Assignment - In the article below about the album Remember Archive, copy the passage from "Remember Archive is" to "Circle Album Chart.", switching "fifth" to "sixth".

Source extract -
- - - -
Studio album by Code Kunst
- Released: March 16, 2023
- Genre: Hip hop; R&B; funk;
- Length: 55:09
- Label: AOMG

Code Kunst chronology
| People (2020) | Remember Archive (2023) |  |

Singles from Remember Archive
- "Bad Bad" Released: March 8, 2023; "55" Released: March 8, 2023;

= Remember Archive =

Remember Archive is the fifth studio album of South Korean record producer Code Kunst. It was released through AOMG on March 16, 2023. It later peaked at number 19 on the Circle Album Chart.

== Cover art ==
The cover art of the album features red. In an interview with Associated Press, Code Kunst said that the color most closely matches the memories that remain very strong in his head and inspired the 17 tracks on the album.

== Music and lyrics ==
On the album, Code Kunst recorded all the precious memories that made him who he is today. The album encompasses a variety of subjects such as "beautiful but sometimes painful love, moments of immature confidence and feeling intimidated, and rough yet deep camaraderie." In terms of music, it features beats that emphasize melody rather than rhythm. The first half is made up of "trendy" songs while the second half is composed of "warm" ones.

"Jumper" is about a romantic relationship between an artist and his fan. Gaeko raps from the perspective of the artist and Mino from that of the fan. "Circle" is a city pop song where Crush focuses on the sensuousness of his pronunciation rather than clarity.

"Page 1" is a "calm" R&B song with a reverbed voice source in the chorus. "55" was inspired by the question "How would I spend my last moment with my loved one 55 minutes before the world ends?" "911" is an R&B pop song that describes the experience of driving around the city in the middle of the night by comparing it to the feelings between lovers.

== Critical reception ==
Park Su-jin of IZM gave the album 3.5 out of 5 stars. She wrote that "the fragments of your memory will slowly come to mind if you listen to the songs one by one following the lyrics and melody." She added that "the musical style of Code Kunst remains like an afterimage."

Hwang Du-ha of Rhythmer also rated the album 3.5 out of 5 stars. He wrote that it is proof that Code Kunst entered a period of stability rather than a fresh attempt or groundbreaking change. Lee Deok-haeng of Ize wrote that Code Kunst filled the album with past memories like a "heaping bowl of rice" in terms of quantity and genre. He concluded that the album is an "important record" that explains who he is.
- - - -
Exercise data -
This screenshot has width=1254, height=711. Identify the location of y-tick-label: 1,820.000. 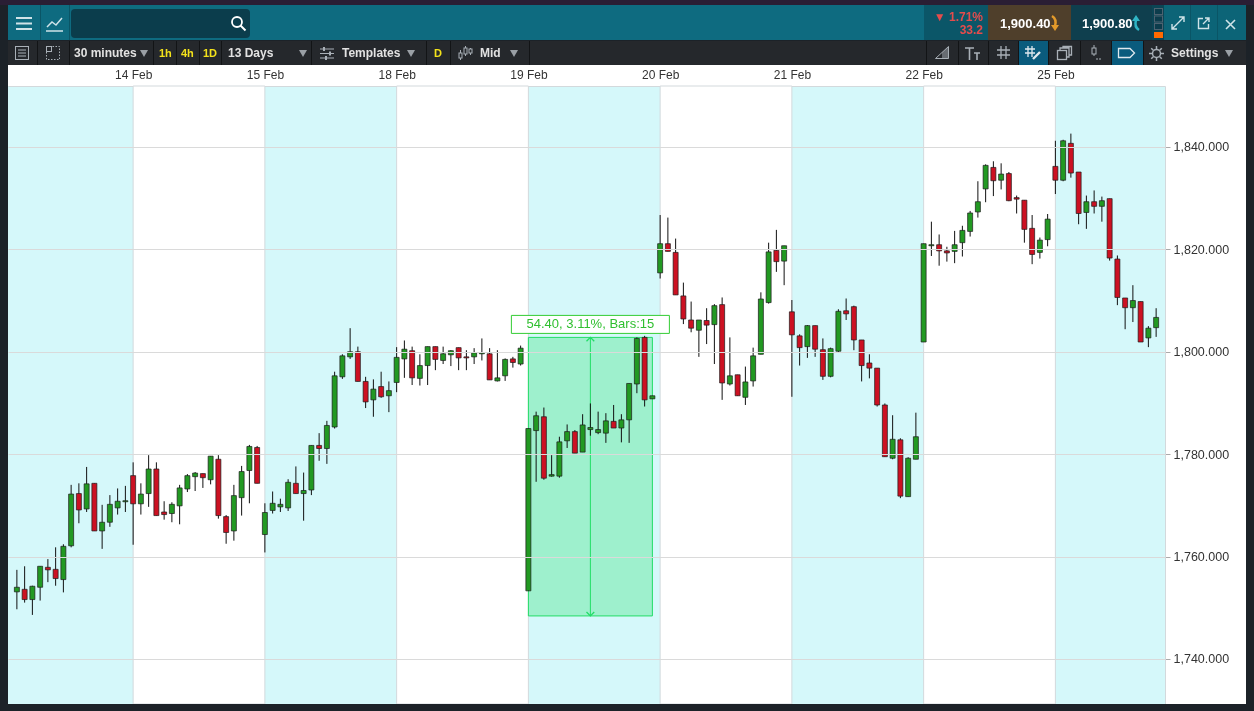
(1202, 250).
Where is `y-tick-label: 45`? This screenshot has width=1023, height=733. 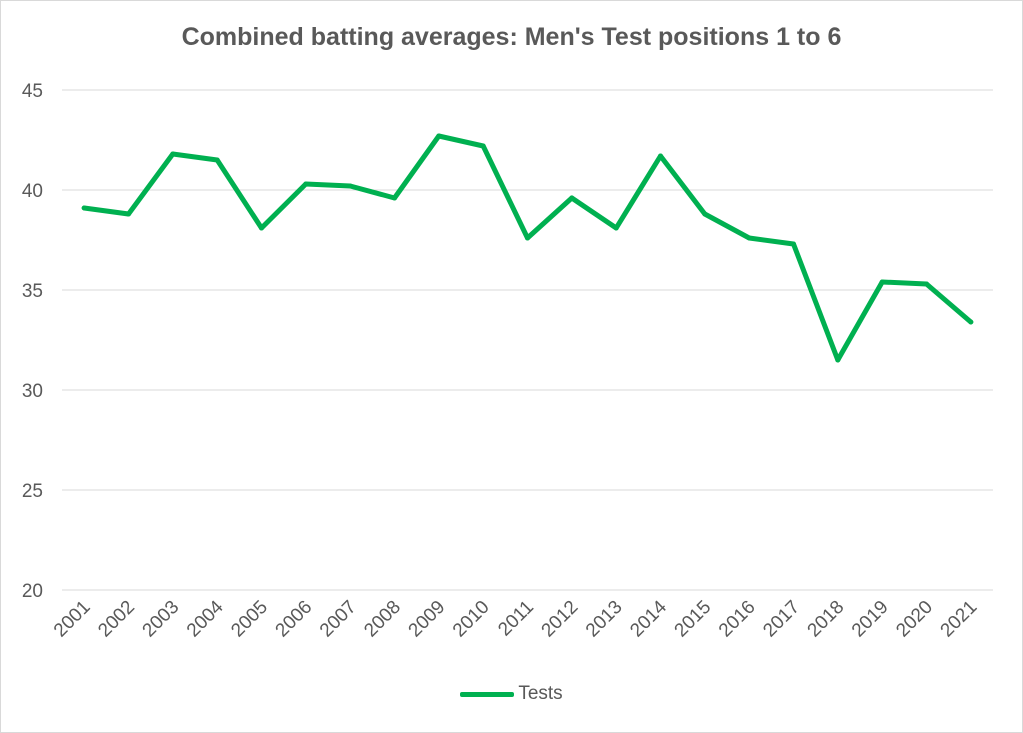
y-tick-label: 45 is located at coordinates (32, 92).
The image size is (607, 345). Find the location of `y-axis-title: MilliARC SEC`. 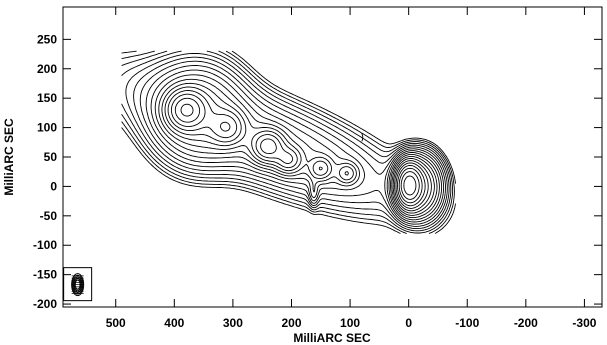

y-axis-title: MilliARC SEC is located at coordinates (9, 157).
- - - -
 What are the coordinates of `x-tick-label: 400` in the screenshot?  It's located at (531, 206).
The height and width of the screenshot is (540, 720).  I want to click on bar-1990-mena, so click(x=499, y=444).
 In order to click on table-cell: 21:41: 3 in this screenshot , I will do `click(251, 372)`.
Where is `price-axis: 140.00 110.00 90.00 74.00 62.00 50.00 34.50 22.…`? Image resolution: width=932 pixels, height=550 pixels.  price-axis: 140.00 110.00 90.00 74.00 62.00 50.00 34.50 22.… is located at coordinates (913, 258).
- - - -
Reply -
Remember Archive is the sixth studio album of South Korean record producer Code Kunst. It was released through AOMG on March 16, 2023. It later peaked at number 19 on the Circle Album Chart.